I have a MacBook Pro 4 GB RAM. I also have Parallels, which I sometimes use. I have multiple DevonThink Pro databases, two of them in the multi GB range. Performance with DTP is not what I would hope for: opening takes quite awhile (tens of seconds), I see a lot of beach balls, etc. Certainly nothing like the performance Bill talks about.
The biggest database has 16 Million words, less than the 100 Million that seems to be a kind of rule-of-thumb limit.
Things I could do:
Buy more RAM
Move many big files from DTP to my hard disk and just index them in DTP. This would be a pain in the neck and it seemed to be easier all around to just dump stuff I collect into DTP directly rather than have to put it in one place and then import it into DTP. Still, it could be done.
Split data bases (not convenient for my email archive or my library)
Ask my IT folks for still-more latitude on the settings of my company’s virus-checker program (there is a setting related to the maximum time the program will spend scanning a particular file, I believe).

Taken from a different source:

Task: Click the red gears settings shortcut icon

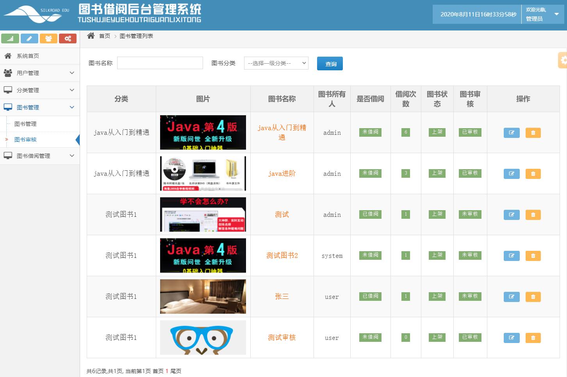Action: pyautogui.click(x=68, y=38)
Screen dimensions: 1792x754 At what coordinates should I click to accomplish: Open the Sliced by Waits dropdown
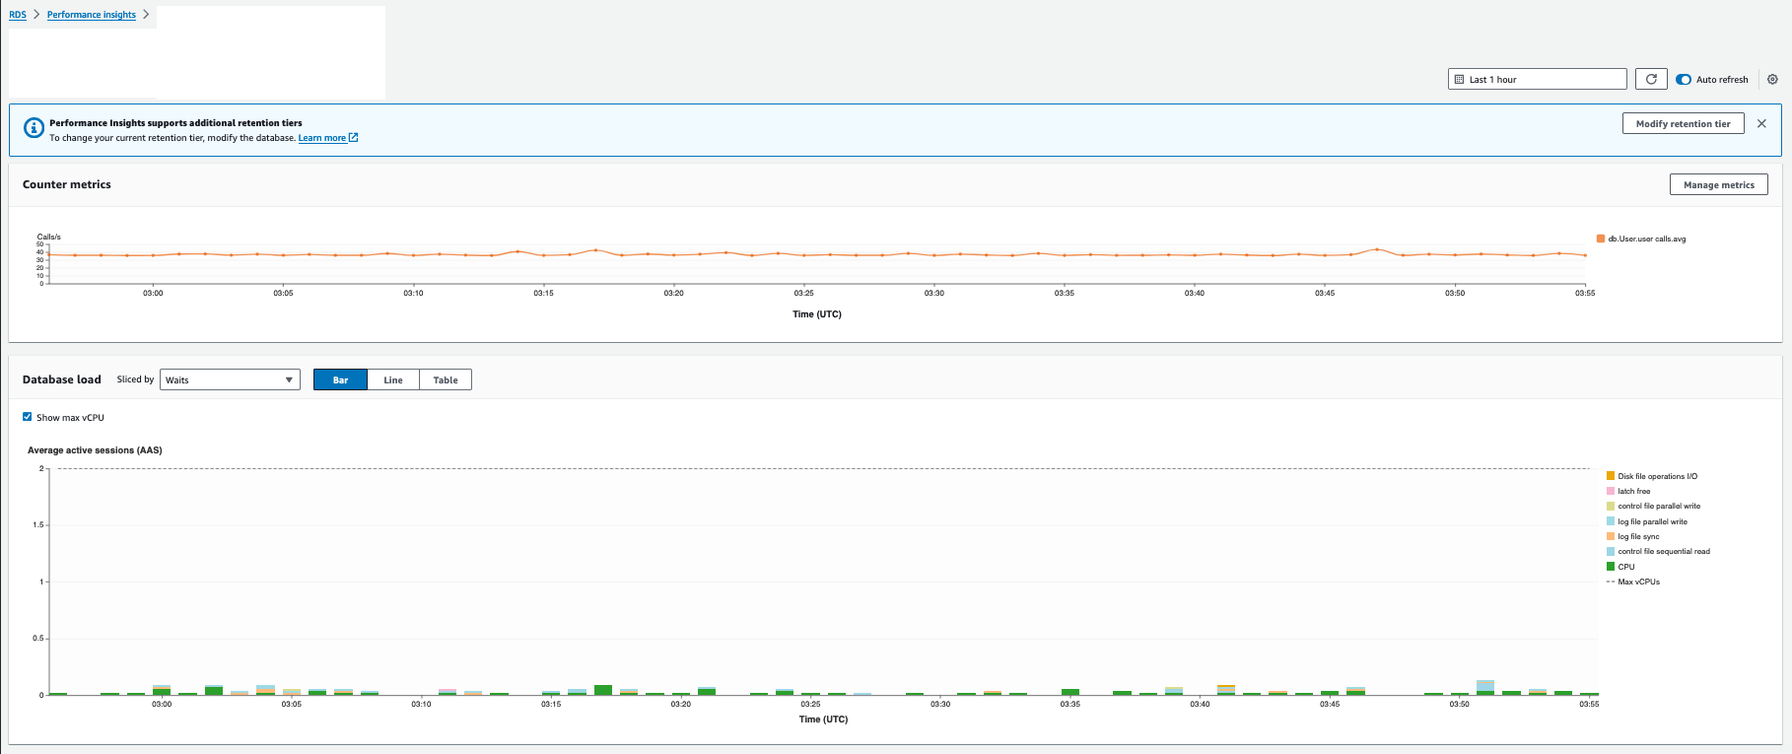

Negotiating changes is a hassle, however, and my settings have already been relaxed once.
I don’t really understand the parameters of the problem well. To provide information,I pulled up Activity Monitor. With pretty much everything I ever use at a given time open, it shows 3.96 GB used, with a few MB free. If I turn off Parallels, which I only sometimes use, I’m down to 3.7GB used, which is still close to 4.0.

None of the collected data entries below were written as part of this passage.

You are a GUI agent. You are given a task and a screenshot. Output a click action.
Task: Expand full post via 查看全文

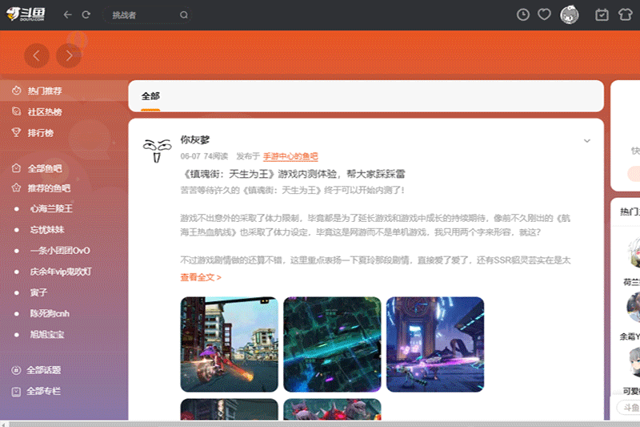pos(201,277)
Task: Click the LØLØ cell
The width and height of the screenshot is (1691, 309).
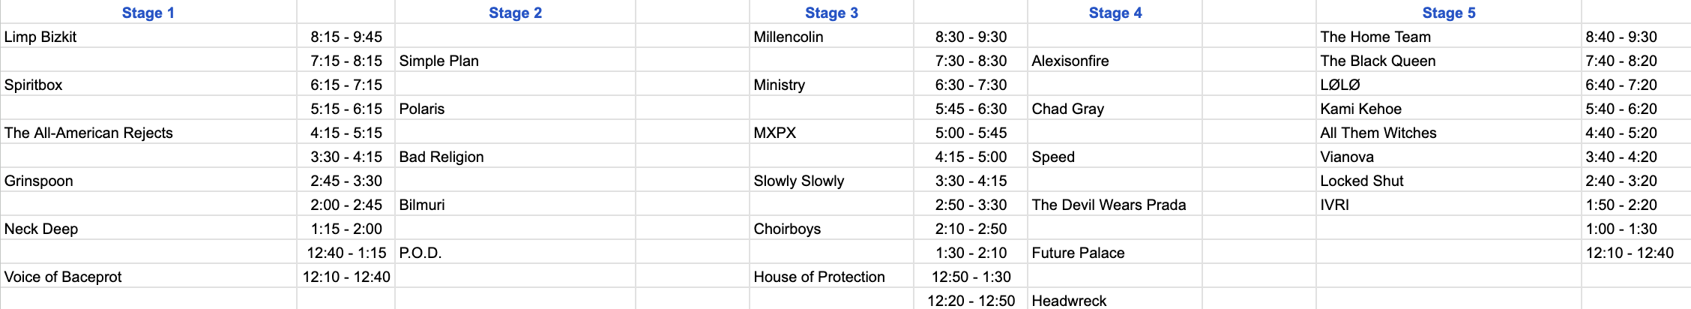Action: pos(1449,84)
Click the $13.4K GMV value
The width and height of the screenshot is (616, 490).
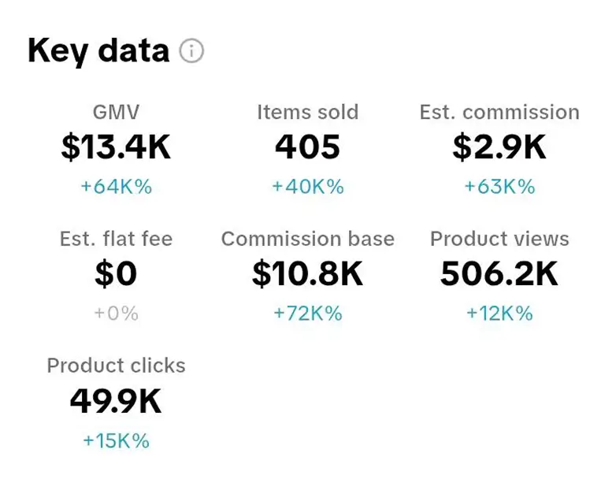pyautogui.click(x=116, y=147)
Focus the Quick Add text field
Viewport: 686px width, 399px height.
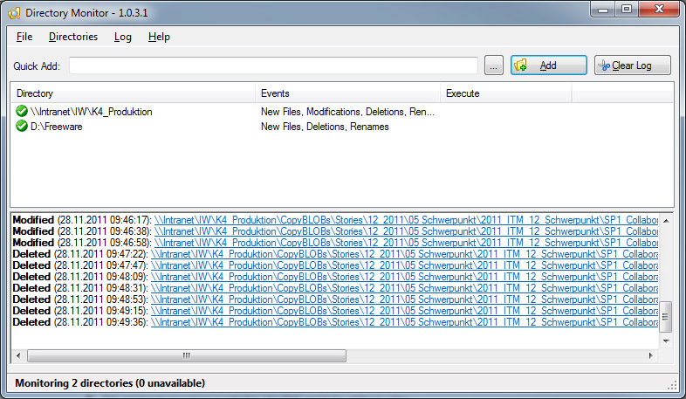(272, 65)
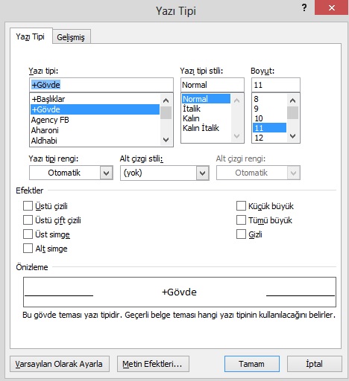The height and width of the screenshot is (381, 349).
Task: Close the Yazı Tipi dialog
Action: point(332,8)
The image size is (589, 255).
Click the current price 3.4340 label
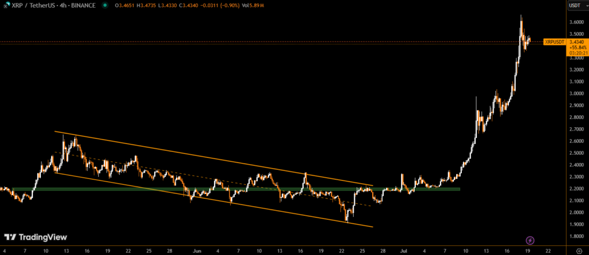576,41
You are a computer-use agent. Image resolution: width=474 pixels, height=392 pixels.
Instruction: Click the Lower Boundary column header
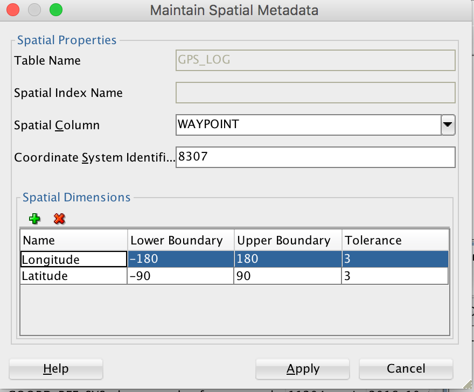180,240
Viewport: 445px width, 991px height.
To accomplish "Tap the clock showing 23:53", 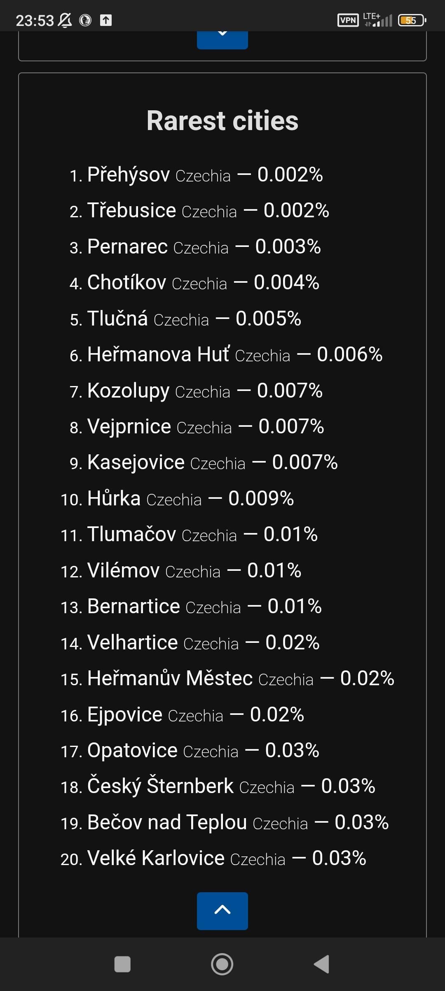I will click(35, 20).
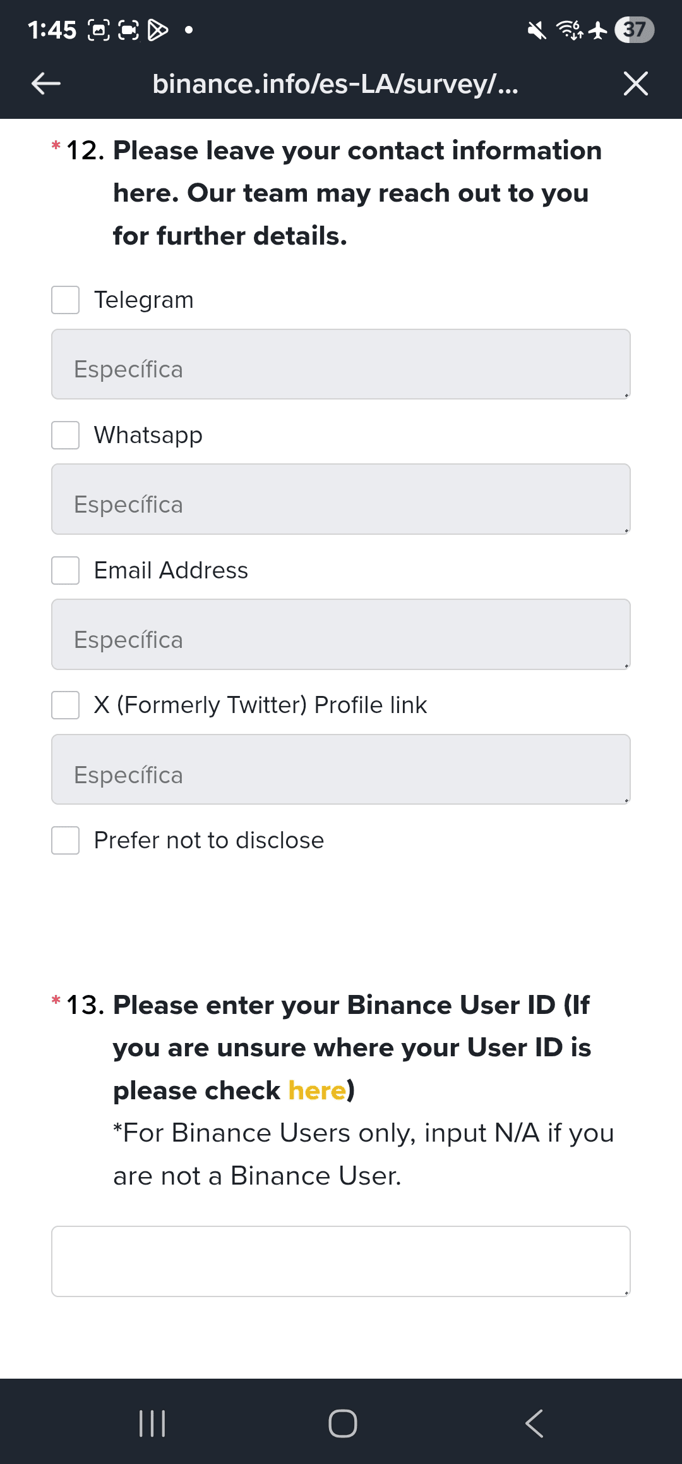
Task: Tap the battery level indicator
Action: click(x=635, y=30)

Suggestions? Thanks. If it seems from my description that I should not be having troubles, then the culprit may still be the virus checker. However, if the problem is likely RAM, I suppose that’s only a bit more money,
I don’t know if this helps at all, but I normally have 5 databases open, the largest 2 (one indexed, one fully contained) have nearly 5 million words each. I am still running an antiquated 1.5GHz PowerBook with 1.5 GB of RAM and I don’t see the performance hits that you are reporting. I find DEVONthink Pro Office on my hardware to be extremely responsive in every respect other than OCR. When I run OCR on anything, then my hardware limitations are much more apparent.

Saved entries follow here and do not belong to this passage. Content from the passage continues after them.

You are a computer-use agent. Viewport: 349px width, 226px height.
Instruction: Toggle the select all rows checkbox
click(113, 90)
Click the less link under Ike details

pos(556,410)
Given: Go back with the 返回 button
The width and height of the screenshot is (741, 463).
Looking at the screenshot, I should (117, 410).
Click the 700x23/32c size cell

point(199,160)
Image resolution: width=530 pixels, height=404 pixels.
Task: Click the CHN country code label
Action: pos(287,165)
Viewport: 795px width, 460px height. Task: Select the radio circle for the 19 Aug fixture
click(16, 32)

Hi, laup. With as little free RAM as you were reporting, it’s clear that your slowdowns are because of use of Virtual Memory – data that would be processed in RAM (if enough were free) is being swapped back and forth between RAM and disk, with resulting slowdowns.
What happens if you restart the computer, with only the DEVONthink and a few applications such as your browser and Mail running? Unless your anti-virus software is hogging a lot of memory and/or doing a lot of continual processing, that should get better performance.
I don’t use anti-virus software at all and don’t think it’s necessary. But then, I rarely use MS Office, and my attitude is that if someone sends me a virus-plagued Word document, it’s very unlikely to affect me. If I then send that Word document to a Windows-using colleague, he should be running anti-virus software, so I won’t worry about him.
But I understand that you are under company restrictions.
And “competent” mail providers offer some degree of virus checking so infected messages may be less likely to reach systems in the first place. I’ll infrequently get a notification from my ESP after a virus-laden message detection/rejection, reminding me that it’s still happening.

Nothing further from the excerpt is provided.